基本的には売主と買主が直接会って契約をおこないますが、事前に重要事項説明書の説明を受け、売買契約書の内容を確認することができます。
しかし、説明に使用される書類は専門的で難解な場合が多いので、担当者や宅地建物取引士に質問しながら進めることをおすすめします。
このように、契約当日に全てを確認するのは大変なので、事前に書類のコピーを入手して確認することをおすすめします。
引き渡し
買主と売買契約が締結された後、買主は売主に対して売買代金の支払いをおこない、引き渡しをおこないます。
建物の引き渡しと売買代金の支払いは同時に行われることが一般的で、通常は契約締結から1ヶ月以内に完了します。
また、引き渡しと同時に所有権の移転登記手続きもおこなわれ、正式に売買がおこなわれます。
具体的に、引き渡し時に必要な書類については、以下が挙げられます。
本人確認書類
抵当権抹消書類
住民票
土地・建物の登記済権利証
実印
印鑑証明書
確定測量成果品一式
建築確認済書、検査済証などの関連書類一式
鍵
付帯設備の取扱説明書等
必要書類に不備があると代金決済や引き渡しが滞る可能性がありますので、担当の不動産会社と十分に打ち合わせをして手続きをスムーズに進めることが大切です。

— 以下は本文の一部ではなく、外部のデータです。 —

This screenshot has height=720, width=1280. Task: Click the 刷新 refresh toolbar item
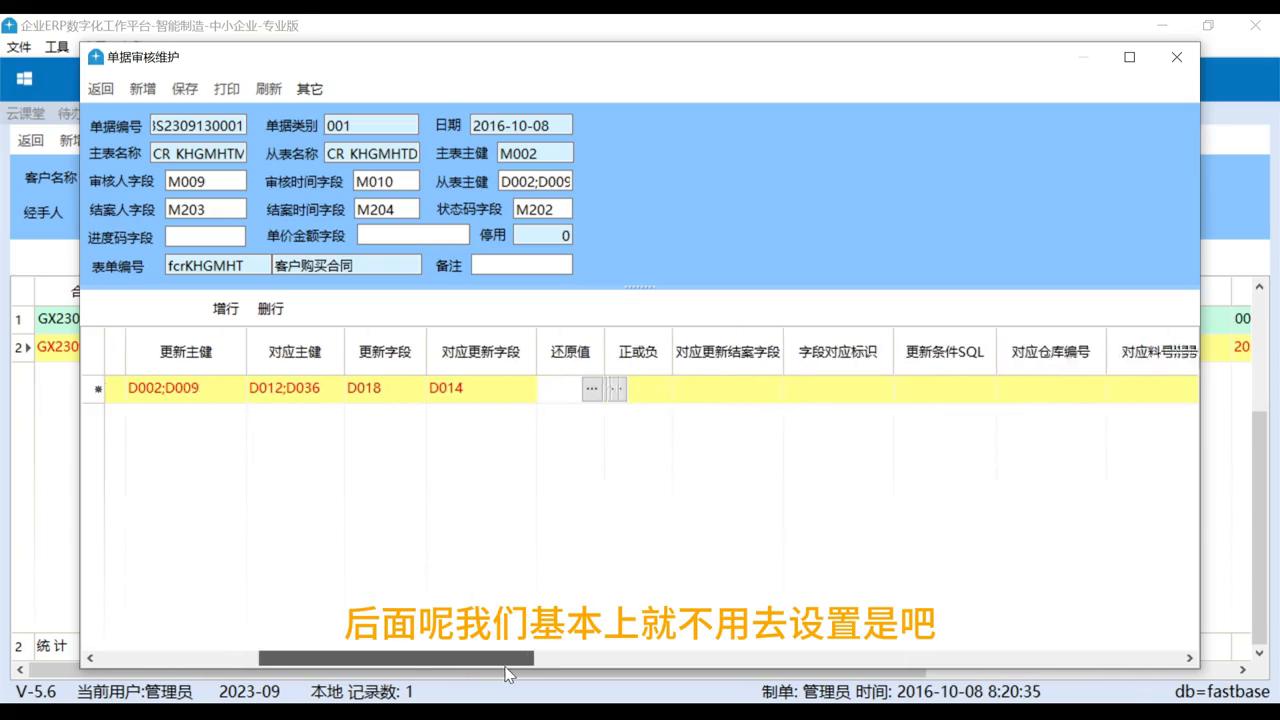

さらに、実家を売却して譲渡所得が発生した場合は、翌年の2月16日から3月15日までに住民票のある地域の税務署に確定申告書類を提出する必要があります。
実家を処分するための準備
実家を処分するための準備については、以下があります。
土地の境界を確認する
実家の購入費用を把握する
遺品整理をする
それぞれの項目について解説していきます。
土地の境界を確認する
実家を処分・売却するには、まず土地の境界を正確に確認する必要があります。
実際に、土地の境界を確認せずに処分や売却をしてしまうと、隣地との所有権に関するトラブルを引き起こしてしまう原因になってしまうのも事実です。

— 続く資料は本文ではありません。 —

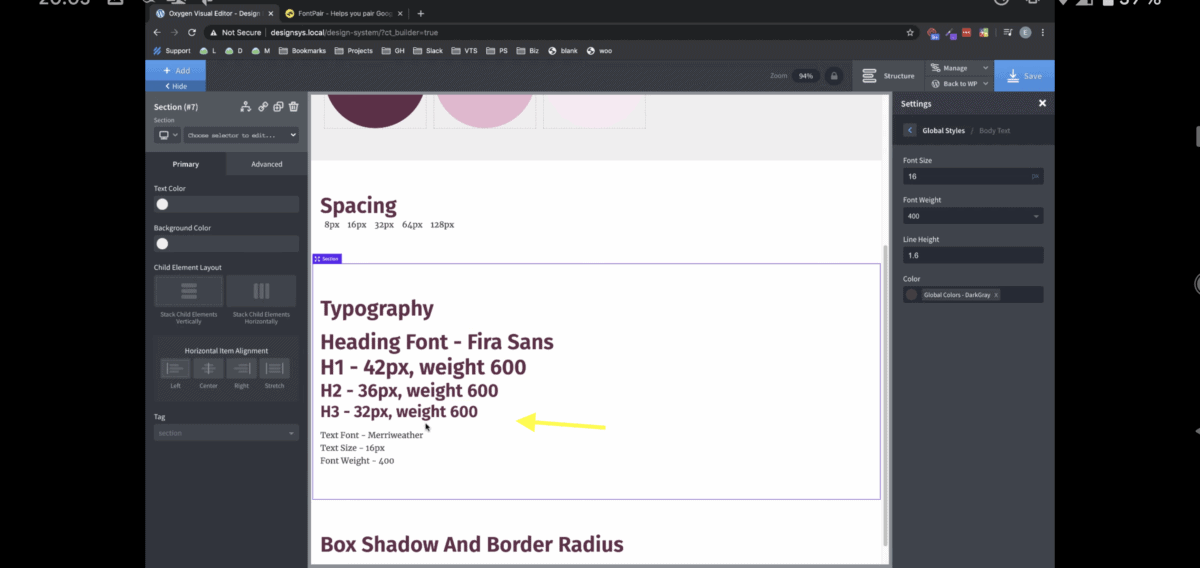Go back from Global Styles using arrow
Screen dimensions: 1200x568
point(910,130)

特に、長期間測量がおこなわれていない場合は、境界が不明瞭になっていることが多いので注意が必要です。
具体的に確認する際には、確定測量図があれば、土地の境界が明確になっているので、確定測量図が存在するかどうか確認をしましょう。
また、隣接する土地だけでなく、道路との境界も確認が必要になるので、市や県の道路管理担当部署に連絡を取り、境界の確認を依頼しましょう。

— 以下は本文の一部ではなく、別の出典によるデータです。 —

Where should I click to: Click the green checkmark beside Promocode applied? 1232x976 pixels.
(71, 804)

万が一、筆界確認書や境界標がない場合は、専門の測量士を依頼して確定測量を実施する必要があります。
実家の購入費用を把握する
実家の購入費用を把握しておくと、税金対策に役立ちます。
具体的には、家を売却した際に利益が発生すると、その利益に対して税金が課せられます。
利益については、以下の式で求められます。
利益=売却価格-(売却費用+購入費用)
基本的に、利益が少ないほど税額も少なくなるので、家を買った時の費用を明確にすることで節税が可能です。
特に古い家の場合は、実家の土地の売買契約書や家の建設契約書などを探してみることをおすすめします。
遺品整理をする
実家に限らず、不動産の処分や売却には基本的に物が何もない状態で行うのが原則になるので、遺品整理をしておきましょう。
万が一、実家に遺品が残されている場合、それを無断で処分することはトラブルの原因になってしまうのも事実です。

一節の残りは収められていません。